Emily Heist Moss (@EmilyHeistMoss) is the type of young feminist who inspires readers to ask, “Stacy, how do you find these idiots?”

The short answer is that feminists are herd animals, who aggregate around certain online watering holes, so that wherever you find one zany Gender Studies type, there are sure to be many more. Thus while I was reading an article by Chelsea Bock, I noticed in the sidebar an article by Emily Heist Moss with this eye-grabbing headline:

To The Men Who Try To Have Condom-Free Sex

If crazy were silver, Emily Heist Moss would be the Comstock Lode, and the feminist blog Role/Reboot would be a Nevada mountain, but we’ll have to take these metaphors one at a time, beginning with Ms. Moss’s complaints about the hook-up lifestyle:

You know that thing when you’re about to have sex with someone and you’re feeling all warm and fuzzy and fun things are happening and you anticipate more fun things are coming and you’re in this groove and then, instead of the telltale ripping of a condom wrapper, or the brief pause when he sits back on his heels to assess and discuss the protection situation, he tries to slip it in like you won’t even notice?
And you, upon realizing what the moron down between your legs is doing — or rather, neglecting to do — you hear in your brain that screeeeeeeech like tires slamming to a halt because instead of warm and fuzzy you feel confused and indignant.

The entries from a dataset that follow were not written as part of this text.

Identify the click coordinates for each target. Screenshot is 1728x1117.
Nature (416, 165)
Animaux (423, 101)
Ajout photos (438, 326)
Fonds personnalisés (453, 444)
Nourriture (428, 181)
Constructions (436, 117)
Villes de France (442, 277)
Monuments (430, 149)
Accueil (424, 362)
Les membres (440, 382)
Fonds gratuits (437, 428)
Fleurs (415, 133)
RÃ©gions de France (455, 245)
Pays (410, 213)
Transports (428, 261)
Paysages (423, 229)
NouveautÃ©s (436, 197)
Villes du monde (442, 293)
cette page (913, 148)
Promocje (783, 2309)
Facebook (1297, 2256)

You feel overlooked, irrelevant to this bodily conversation you were excited to get going just seconds before. You feel, suddenly, like just a hole, and not a person with opinions on the subject of contraception, with aspirations for a baby- and disease-free future, with a 50% stake in what’s about to go down.
Do you know that feeling?
If you have been so lucky as to avoid it, pat yourself on the back, cross your fingers, and continue whatever rain dance you’ve been performing that keeps condoms falling from the sky and conscientious partners in your bed. Because the rest of us? Man, we are sitting out here in the cold and it sucks. . . .
When I polled the Internet about their experiences, I got bombarded with stories of the bareback-pressurers, “Don’t you trust me, baby?” whisperers, and the worst offenders, slip-it-off-mid-coitus-no-condom-ninjas. The issue is so widespread that it seems obvious it’s not a question of a few bad apples, but rather a persistent misunderstanding of the rules of engagement. . . .

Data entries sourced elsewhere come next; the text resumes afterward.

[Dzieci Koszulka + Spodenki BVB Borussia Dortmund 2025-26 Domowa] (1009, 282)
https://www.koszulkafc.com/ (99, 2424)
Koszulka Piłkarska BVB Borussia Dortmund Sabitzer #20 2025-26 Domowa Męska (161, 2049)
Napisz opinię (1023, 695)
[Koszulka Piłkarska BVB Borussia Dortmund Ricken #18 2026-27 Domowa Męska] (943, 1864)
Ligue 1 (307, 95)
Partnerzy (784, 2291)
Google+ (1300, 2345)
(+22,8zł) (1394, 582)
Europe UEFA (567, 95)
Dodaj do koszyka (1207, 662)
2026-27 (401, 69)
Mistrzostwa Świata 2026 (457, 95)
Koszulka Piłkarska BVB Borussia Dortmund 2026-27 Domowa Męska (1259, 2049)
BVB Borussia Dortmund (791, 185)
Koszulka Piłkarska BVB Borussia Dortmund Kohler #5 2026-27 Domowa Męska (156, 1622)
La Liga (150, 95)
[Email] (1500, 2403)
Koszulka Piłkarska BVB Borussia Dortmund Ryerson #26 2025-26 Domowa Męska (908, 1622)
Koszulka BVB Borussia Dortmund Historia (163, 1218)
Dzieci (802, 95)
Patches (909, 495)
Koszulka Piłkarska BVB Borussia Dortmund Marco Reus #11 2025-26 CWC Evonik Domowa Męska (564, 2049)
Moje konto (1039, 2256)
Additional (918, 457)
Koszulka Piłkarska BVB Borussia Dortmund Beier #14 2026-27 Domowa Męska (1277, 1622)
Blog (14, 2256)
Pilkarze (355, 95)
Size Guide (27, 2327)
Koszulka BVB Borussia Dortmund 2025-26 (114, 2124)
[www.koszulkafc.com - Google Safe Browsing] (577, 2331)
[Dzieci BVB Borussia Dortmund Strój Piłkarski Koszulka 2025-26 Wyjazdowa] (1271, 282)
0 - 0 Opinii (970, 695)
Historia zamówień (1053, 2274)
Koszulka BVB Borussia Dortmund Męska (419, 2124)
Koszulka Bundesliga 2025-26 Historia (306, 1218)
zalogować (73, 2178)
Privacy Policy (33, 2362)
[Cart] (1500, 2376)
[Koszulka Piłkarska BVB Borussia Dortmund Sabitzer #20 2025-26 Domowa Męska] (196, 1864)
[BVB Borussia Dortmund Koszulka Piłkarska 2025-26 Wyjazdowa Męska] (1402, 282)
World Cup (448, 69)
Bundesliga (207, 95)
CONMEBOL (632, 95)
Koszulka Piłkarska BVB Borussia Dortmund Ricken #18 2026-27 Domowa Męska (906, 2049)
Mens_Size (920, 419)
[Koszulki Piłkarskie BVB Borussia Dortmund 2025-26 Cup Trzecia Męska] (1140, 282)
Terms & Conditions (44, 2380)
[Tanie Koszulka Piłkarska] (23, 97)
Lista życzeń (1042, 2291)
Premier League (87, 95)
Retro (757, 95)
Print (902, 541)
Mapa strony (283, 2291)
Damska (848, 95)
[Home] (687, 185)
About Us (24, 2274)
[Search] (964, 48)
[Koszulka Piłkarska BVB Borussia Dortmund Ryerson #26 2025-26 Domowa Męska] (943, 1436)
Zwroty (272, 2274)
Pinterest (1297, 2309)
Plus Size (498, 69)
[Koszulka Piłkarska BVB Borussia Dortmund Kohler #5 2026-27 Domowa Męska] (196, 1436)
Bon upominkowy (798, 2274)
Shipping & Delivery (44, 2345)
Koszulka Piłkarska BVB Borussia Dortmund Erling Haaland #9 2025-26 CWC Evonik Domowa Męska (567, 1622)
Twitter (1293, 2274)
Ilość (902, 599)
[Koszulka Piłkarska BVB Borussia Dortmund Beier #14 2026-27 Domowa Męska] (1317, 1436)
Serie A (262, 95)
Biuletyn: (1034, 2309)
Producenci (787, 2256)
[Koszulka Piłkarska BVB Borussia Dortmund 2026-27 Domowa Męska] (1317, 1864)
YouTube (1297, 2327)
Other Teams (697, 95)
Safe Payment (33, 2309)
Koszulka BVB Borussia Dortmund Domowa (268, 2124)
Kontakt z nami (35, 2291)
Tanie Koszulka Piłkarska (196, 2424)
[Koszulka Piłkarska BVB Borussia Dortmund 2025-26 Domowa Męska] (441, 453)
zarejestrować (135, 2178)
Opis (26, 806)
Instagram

You can read the whole thing. I’ve quoted Ms. Moss at such length to avoid any accusation that she is being quoted out of context. This is how it is with feminists: If you try to briefly summarize their bizarre beliefs, you will be accused of distorting their meaning; on the other hand, if you quote them at length — unfair! You’re infringing their copyright on lunatic gibberish. But I digress . . .

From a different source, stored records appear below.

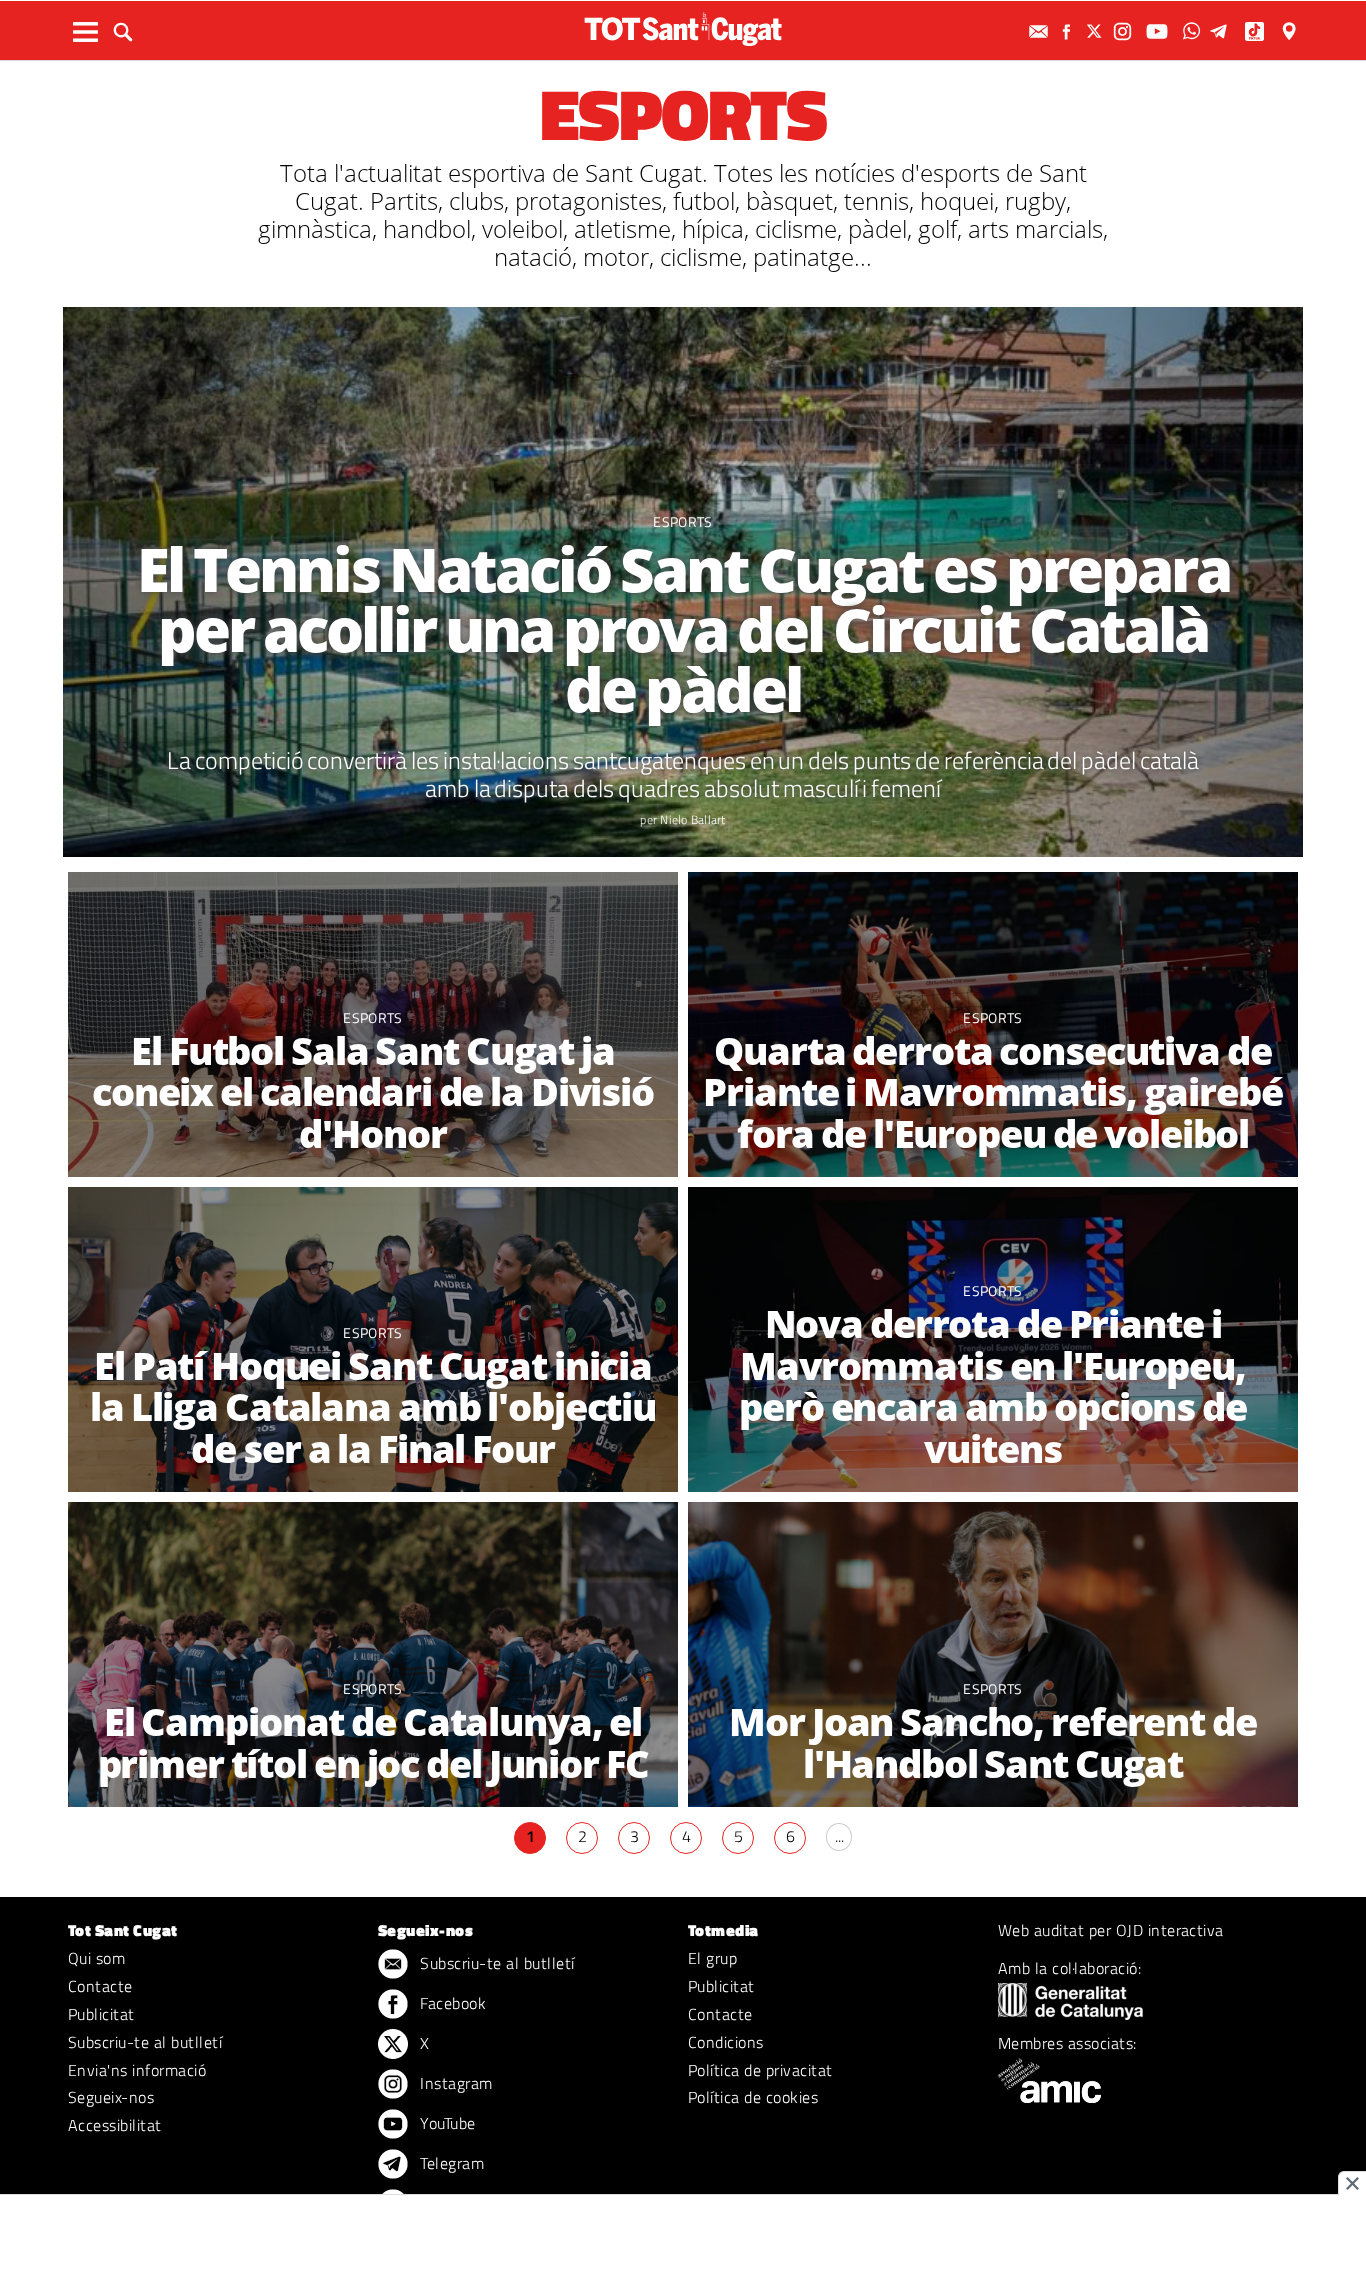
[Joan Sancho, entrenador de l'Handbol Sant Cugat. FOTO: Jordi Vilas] (993, 1654)
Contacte (100, 1986)
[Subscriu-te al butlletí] (1041, 31)
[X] (1097, 31)
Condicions (726, 2042)
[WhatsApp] (1194, 31)
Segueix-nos (111, 2097)
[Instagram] (1125, 31)
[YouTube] (1159, 31)
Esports (682, 521)
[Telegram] (1222, 31)
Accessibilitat (115, 2125)
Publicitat (101, 2014)
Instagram (454, 2083)
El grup (712, 1958)
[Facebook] (1069, 31)
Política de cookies (753, 2097)
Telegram (450, 2163)
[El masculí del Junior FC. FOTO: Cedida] (373, 1654)
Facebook (451, 2003)
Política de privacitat (760, 2070)
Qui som (96, 1958)
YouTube (446, 2123)
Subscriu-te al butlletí (145, 2042)
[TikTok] (1256, 31)
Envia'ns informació (137, 2070)
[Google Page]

What Ms. Moss seems to be saying is that when she picks up a random stranger for an exercise in meaningless hedonism, she is shocked — shocked, I tell you! — that these semi-anonymous creeps do not always heed her “rules of engagement.” But what do “rules” mean between two amoral fornicators? On what authority does Ms. Moss, an avowed atheist, base the rules for her loveless couplings?

Well, consent, you see. Starting in the 1960s, a coalition of bohemian perverts, porn merchants and civil libertarians fought a grand crusade to vanquish any vestige of morality from our laws governing sexual behavior, replacing it with the “consenting adults” standard. It was no longer sufficient, said these judicial and legislative modernizers, to say that something was wrong and therefore should also be illegal. According to the new regime, concepts like “right” and “wrong,” “good” and “evil,” “vice” and “virtue” had no useful meaning.

You could do absolutely anything, sex-wise, so long as the participants were “consenting adults.” Now all arguments about sex boil down to disputes about two things: Who is an “adult” and what does “consent” mean? I’m pretty sure that if the forces of Progress and Equality continue in the direction they’ve been going recently — because the logic of their argument is consistent — those who refuse to consent will be accused of a hate crime, the legal age of consent will be abolished, and deviants will then organize to demand the “right” to have sex with unborn fetuses. (“Pre-natal sexuality”? Who are we to judge?)

Anyone who thinks we have reached rock bottom on our long slide down the slippery slope simply hasn’t been paying attention. A commission in Germany recently recommended the legalization of incest, a “reform” too late to benefit the multigenerational incestuous clan in Australia where uncle/brothers were habitually sodomizing their sister/nieces before the police finally raided the place. Meanwhile, in England, gangs of Pakistani pimps were raping and prostituting working-class girls as young as 11 while local Labour Party officials looked the other way.

Amid this increasingly frenetic worldwide carnival of sordid sexual atrocities that the advocates of Progress and Equality have let loose upon humanity, you see, Emily Heist Moss is complaining that some of her “friends with benefits” are trying to sneak a bit of unprotected friction into their casual couplings. This is a Major Issue, OK? And if you disagree about the relative importance of her problems, you’re just a hater.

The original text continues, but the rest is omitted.